:: Ausgangstext ::
——

Instanzenzug: Az: 66 S 18/23vorgehend AG Berlin-Kreuzberg Az: 15 C 66/22

Tatbestand

1Der Beklagte mietete mit Vertrag vom eine Wohnung der Klägerin in Berlin. Die monatliche Nettokaltmiete betrug zuletzt 666,42 €. Der Beklagte befand sich seit April 2019 mit der Zahlung der Miete wiederholt in Verzug und wurde von der Klägerin mehrfach gemahnt.

2Da der Beklagte die Mieten für die Monate Dezember 2020 und Februar 2021 nicht zahlte, erklärte die Klägerin mit Schreiben vom die ordentliche Kündigung des Mietverhältnisses. Der Beklagte zahlte die ausstehende Miete kurze Zeit später an die Klägerin.

——

:: Gesammeltes Material ::
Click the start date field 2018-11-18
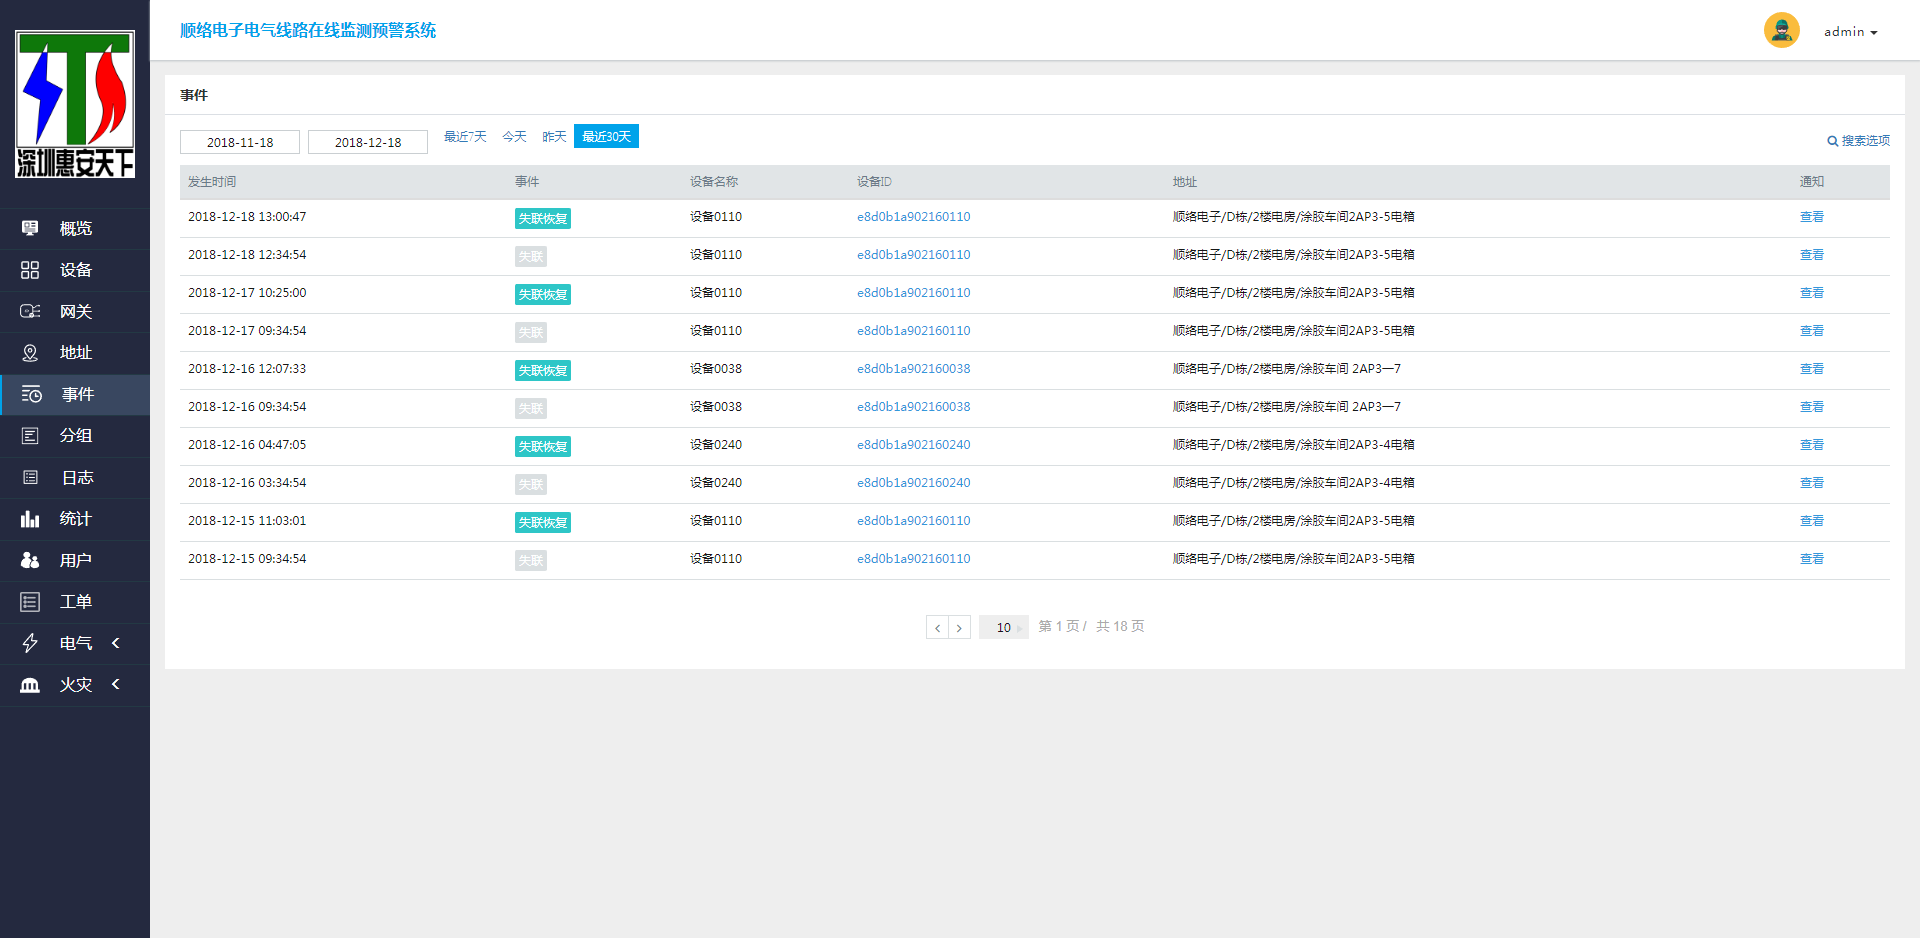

——

:: Aufgabe ::
Führen Sie den Ausgangstext zum Mietstreit im Anschluss an seinen letzten Satz weiter.

:: Lösung ::
3Das Amtsgericht hat der Räumungsklage der Klägerin stattgegeben. Auf die hiergegen gerichtete Berufung des Beklagten hat das Landgericht das erstinstanzliche Urteil abgeändert und die Räumungsklage abgewiesen.

4Mit der vom Berufungsgericht zugelassenen Revision begehrt die Klägerin die Wiederherstellung des erstinstanzlichen Urteils.

Gründe

5Die Revision hat Erfolg.

I.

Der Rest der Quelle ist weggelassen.